UNIVERSITIES AND COLLEGES

SB 2216. Effective 7/1/25. Signed 3/12/25.

SB 2216 amends Section 37-101-15 to remove the date of repeal on the provision of law authorizing the Board of Trustees of State Institutions of Higher Learning to administer and approve contracts for the construction and maintenance of buildings and facilities owned by the institutions which are funded in whole or in part by general obligation bonds of the State of Mississippi at institutions designated annually by the board as being capable to procure and administer all such contracts.

SB 2517. Effective 7/1/25. Signed 4/23/25.

SB 2517 amends the Mississippi Intercollegiate Athletics Compensation Rights Act. Section 37-97-103 is amended to define "athletics financial aid agreement," "athletics-related revenue," and "revenue sharing agreement." Additionally, SB 2517 allows an institution to share a portion of the institution's athletics-related revenue with a student-athlete or compensate a student-athlete for publicity rights. Further, amendments require that a student-athlete have signed an athletics financial aid agreement with the institution prior to making any agreement with a third-party for compensation for the use of a student-athlete's publicity rights. SB 2517 also amends provisions to include student- athletes who have given notice to their institutions of an intent to transfer. Finally, SB 2517 stipulates that a person or entity who violates this bill is liable to the postsecondary educational institution where the student-athlete is enrolled or has signed

an athletics financial aid agreement. Lawsuits may be initiated in a state court where the initiating institution is located. By giving or offering to share revenue or compensate a student- athlete enrolled at the university, the parties also consent to the personal jurisdiction of the state court.

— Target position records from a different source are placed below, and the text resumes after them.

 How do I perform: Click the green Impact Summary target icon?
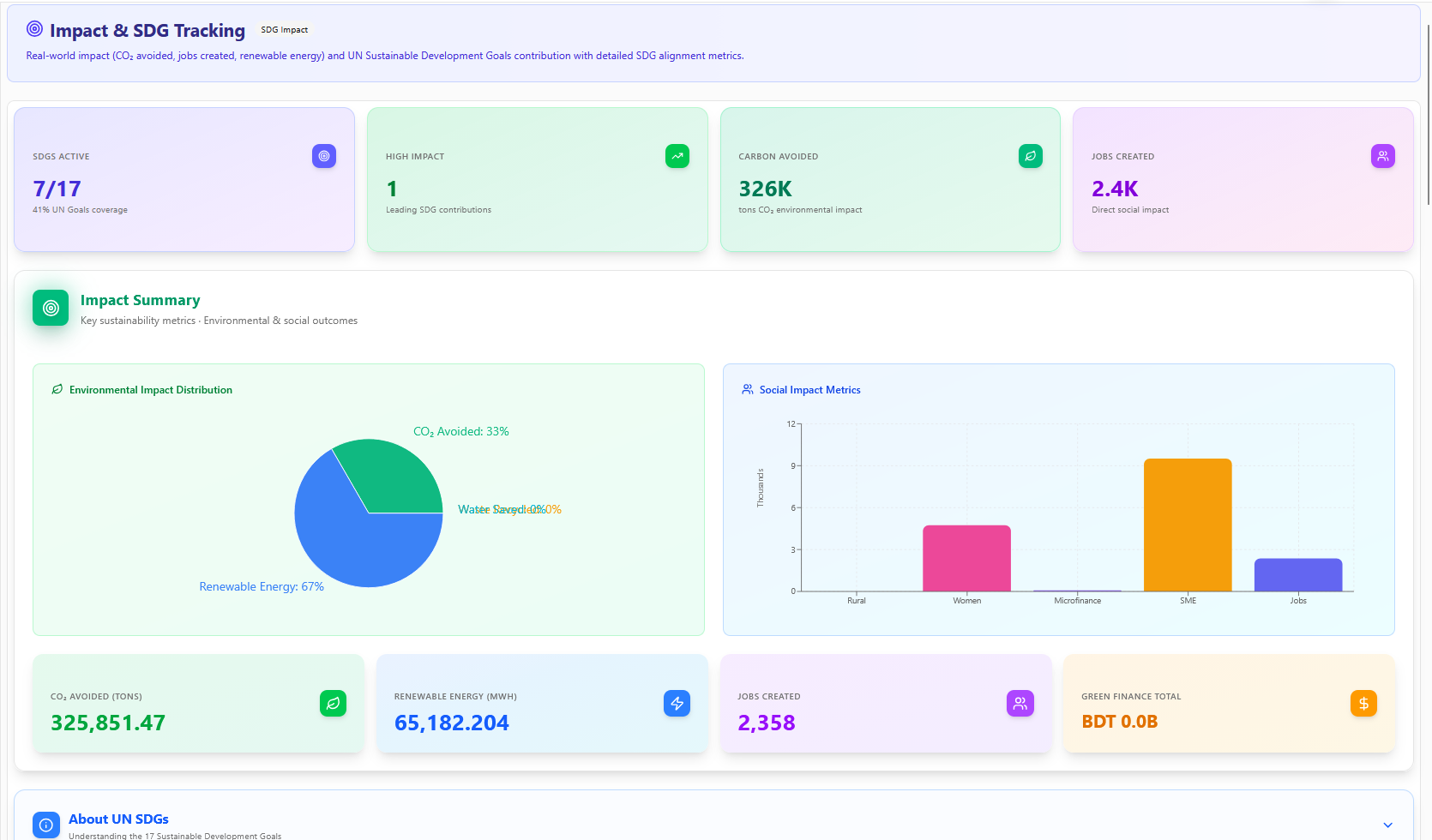tap(51, 308)
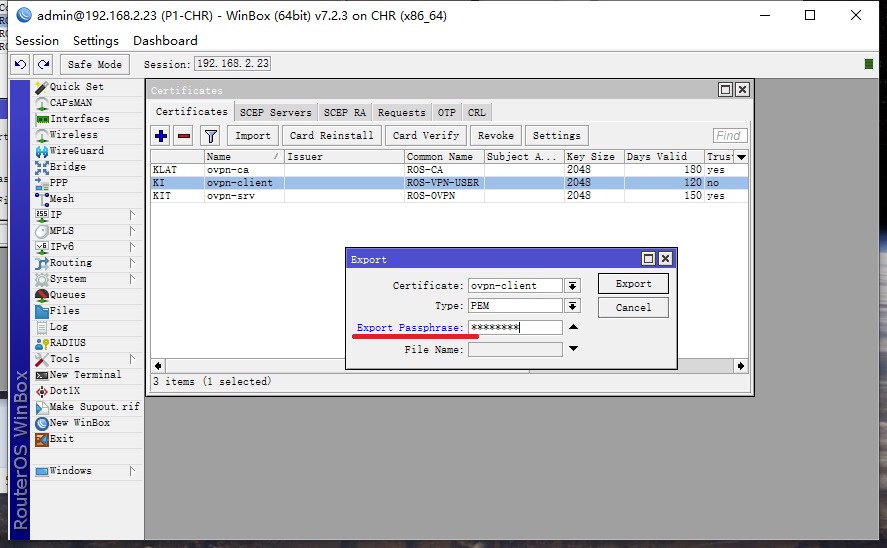887x548 pixels.
Task: Collapse Export Passphrase field with up arrow
Action: 573,327
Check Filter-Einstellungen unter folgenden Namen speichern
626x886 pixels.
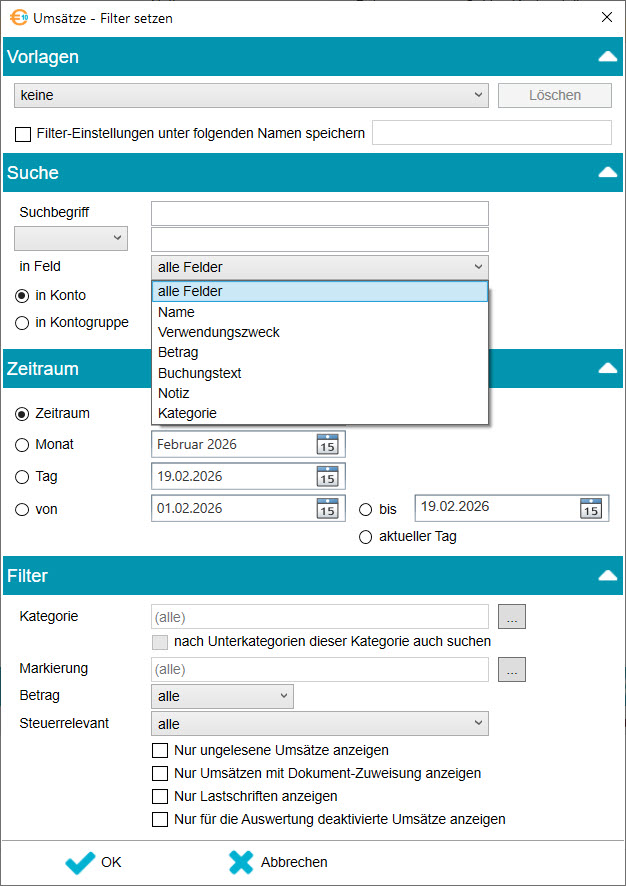(x=23, y=133)
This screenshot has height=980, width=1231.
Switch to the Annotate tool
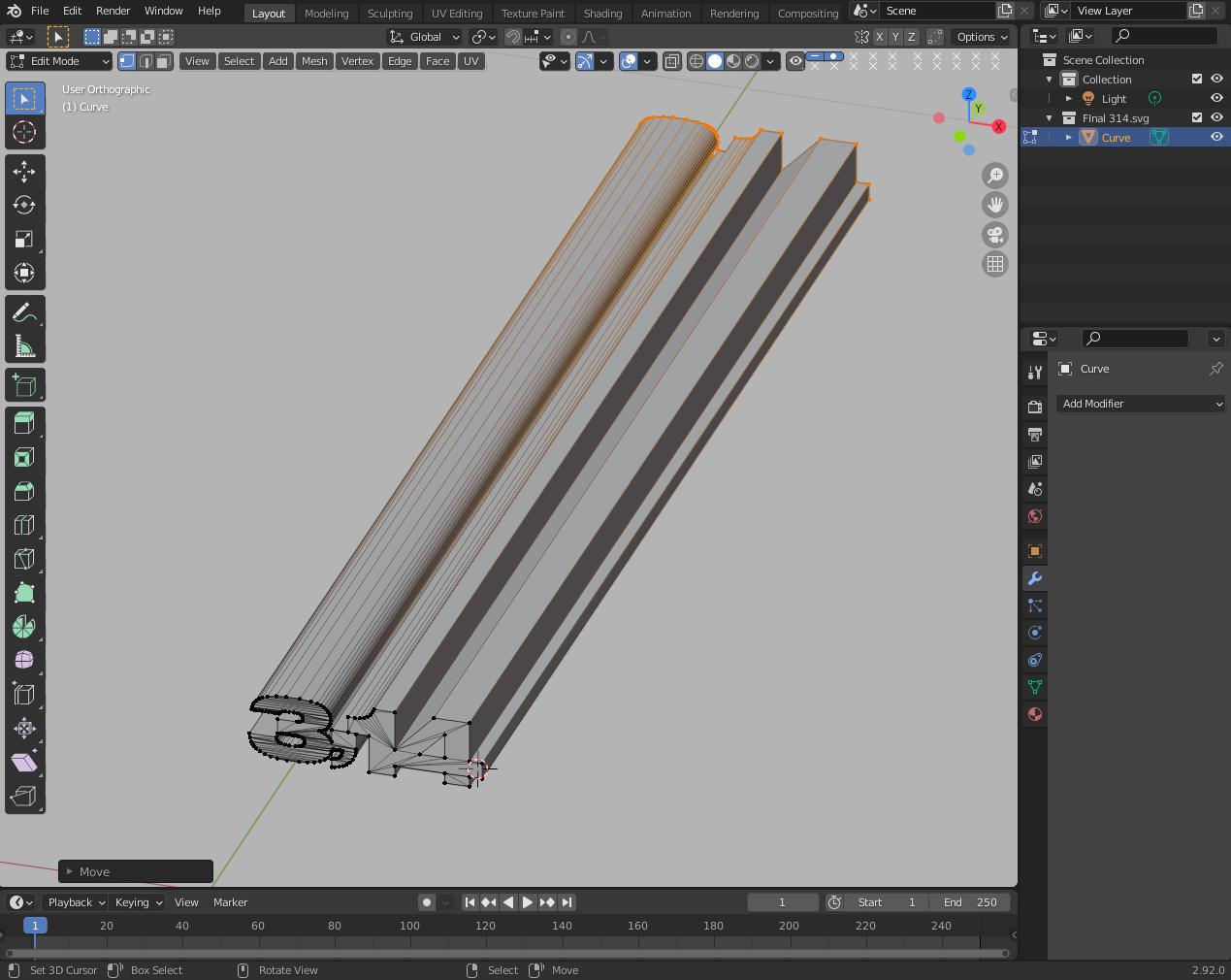(x=24, y=311)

SB 2518. Effective on passage. Signed 4/10/25.

SB 2518 requires the Board of Trustees of State Institutions of Higher Learning to develop and report to the Legislature policies, procedures, and a list of recommended legislative changes for the purpose of promoting and completing public-private partnerships between institutions of higher learning and private entities for long-term leases. These leases shall include projects for developing buildings, housing, parking garage facilities, dining halls, and/or other retail spaces. Such report shall be made to the Legislature on or before October 1, 2025. Additionally, SB 2518 amends Section 31-11-3 to increase the amount of available bond funds that DFA is authorized to transfer to each community college requesting to be exempt from DFA control and supervision for repair, renovation, and improvement of existing facilities owned by the community colleges up to $3,000,000. This increase in amount shall stand repealed on July 1, 2028.

SB 2519. Effective on passage. Signed 3/18/25.

SB 2519 authorizes the Board of Trustees of State Institutions of Higher Learning, acting on behalf of the University of Mississippi, to enter into a long-term lease of five parcels of real property. Such lease shall be for a period not to exceed 45 years with two additional options for renewal periods not to exceed ten years and one additional option for a renewal period not to exceed five years. Such lease may be

entered into for the purposes of developing buildings, housing, parking garage facilities, dining halls and/or other retail developments, and/or other spaces for the benefit of the university. The university is authorized to negotiate all aspects of the lease or sublease with the approval of the IHL Board. Furthermore, all proceeds derived from agreements shall be deposited into a special fund and expended only for the use and benefit of the university. At the end of the lease, the property shall be reverted to the university. The state of Mississippi shall retain all mineral rights, and DFA is authorized to correct any discrepancies in the property descriptions included in this act.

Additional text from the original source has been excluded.